Loretta Lynn came from humble beginnings to '70s music success, particularly with the 1970 number one album "Coal Miner's Daughter." She broke all the rules with songs like "Dear Uncle Sam" and "The Pill," and formed a successful songwriting and singing partnership with Conway Twitty between 1971 and 1975. Her '76 autobiography was turned into a hit Hollywood movie that won Sissy Spacek an Oscar in 1980.
Jimmy Buffett got his start in Nashville before moving to Key West in the early '70s, where he adapted his laid-back island style. His nine 1970s albums included "Changes in Latitudes, Changes in Attitudes," which included his signature song "Margaritaville." He found a brand new audience in 2003 thanks to "It's Five O'Clock Somewhere," a duet with country star Alan Jackson.
Nick Drake wrote and sang on three studio albums between 1969 and 1972 before dying of a drug overdose in 1974. While his music was overlooked during his lifetime, his songs garnered a fresh look after his death, particularly with the "Fruit Tree" compilation set released in 1979.
Starting in the late '60s, Danny O'Keefe wrote such beloved songs as "Good Time Charlie's Got the Blues," and "The Road," the latter of which was famously covered by Jackson Browne on "Running on Empty." O'Keefe teamed up with Bob Dylan to write "Well, Well, Well," which appeared on Dylan's 2000 album "Running from the Devil."

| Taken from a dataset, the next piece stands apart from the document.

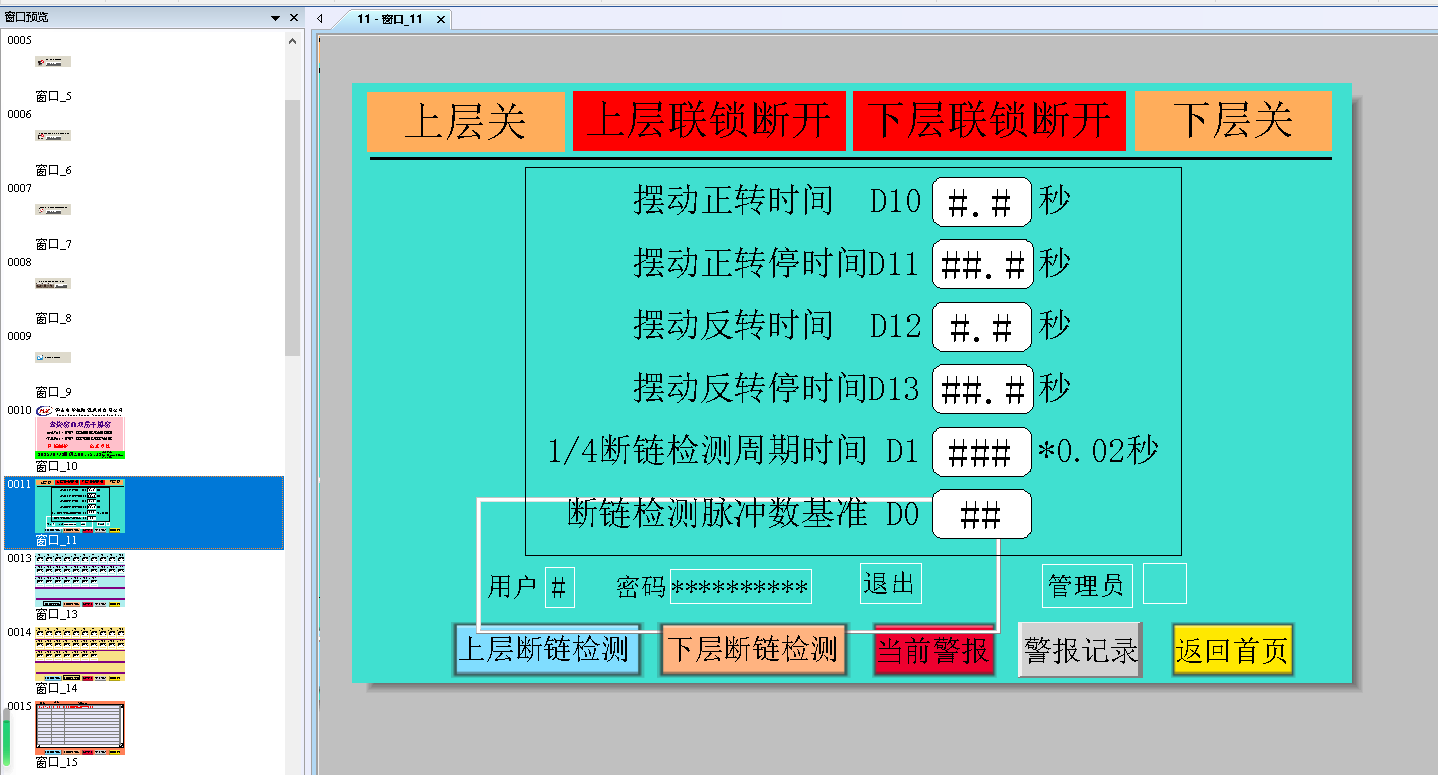Click the tab scroll-left arrow beside tab 11

(319, 19)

Jim Krueger wrote songs for Stephen Stills, Bob Dylan and David Cassidy, but his biggest contribution to songwriting came with "We Just Disagree," which was a hit for Dave Mason in 1977. Krueger also had some success as a solo artist, beginning with his 1978 album "Sweet Salvation."
Phoebe Snow released her self-titled album in 1974, and drew fans in with her jazzy-acoustic song "Poetry Man." She struggled to maintain a music career while raising a severely disabled daughter but managed to release a total of five albums by the end of the '70s.

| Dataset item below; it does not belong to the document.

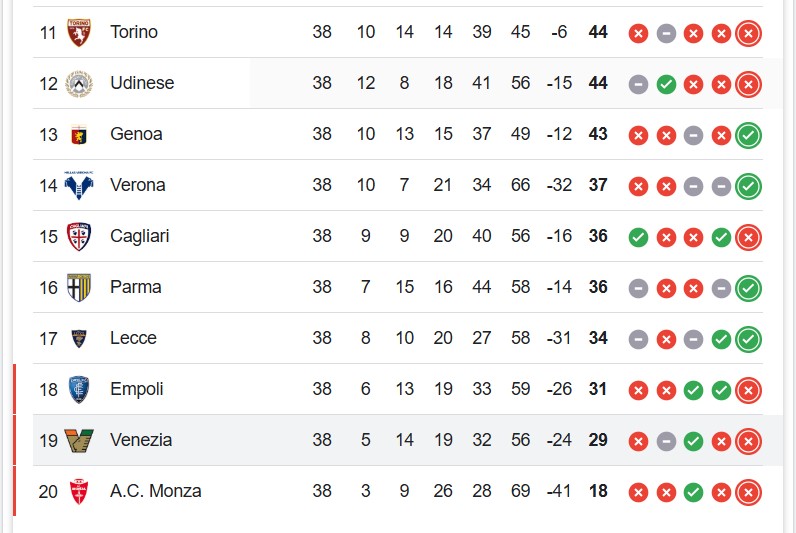This screenshot has height=533, width=796.
Task: Click Genoa's latest win result icon
Action: [748, 135]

Stephen Stills helped Buffalo Springfield find chart success with "For What It's Worth" before joining up with a few other '70s singer-songwriters to form Crosby, Stills, Nash and Young. His self-titled 1970 album, one of eight solo albums he released during the decade, featured songs like "Love the One You're With" and "Sit Yourself Down."
In addition to writing songs for Wynonna Judd, Bonnie Raitt and Linda Ronstadt, Karla Bonoff released three studio albums of her own between 1977 and 1988. Her greatest success came with the 1982 song "Personally," off her "Wild Heart of the Young" album.
Todd Rundgren was busy during the '70s, releasing eight solo albums and another five with the bands Nazz and Utopia. His most famous songs are the '70s hits "I Saw the Light" and "Hello, It's Me," as well as the 1983 anthem "Bang the Drum All Day."
Randy Newman wrote songs for acts like Petula Clark, Dusty Springfield and Pat Boone in the '60s before releasing five albums of his own over the next decade. His tune "I Think It's Going to Rain Today" has been covered by everyone from Neil Diamond to Nina Simone, and for the past few decades, he has scored Disney-Pixar films like "Toy Story" and its sequels.
Paul Davis produced a series of solo hits during the '70s and '80s, including "I Go Crazy" and "65 Love Affair." He later wrote and sang with Marie Osmond on "You're Still New to Me," which went to number one on the charts in 1986.
Linda Ronstadt sang with the Stone Poneys in the '60s before becoming a pop-rock superstar in the '70s. Her songwriting credits include "Try Me Again" and "Lo Siento Mi Vida" from 1976, but her biggest hits, including "You're No Good" and "Heart Like a Wheel," were written by others.
Boz Scaggs got his start as part of The Steve Miller Band before launching a solo career in the '70s. His seventh album "Silk Degrees," released in 1976, gave him his greatest commercial success thanks to "Lowdown," "Lido Shuffle" and "What Can I Say?"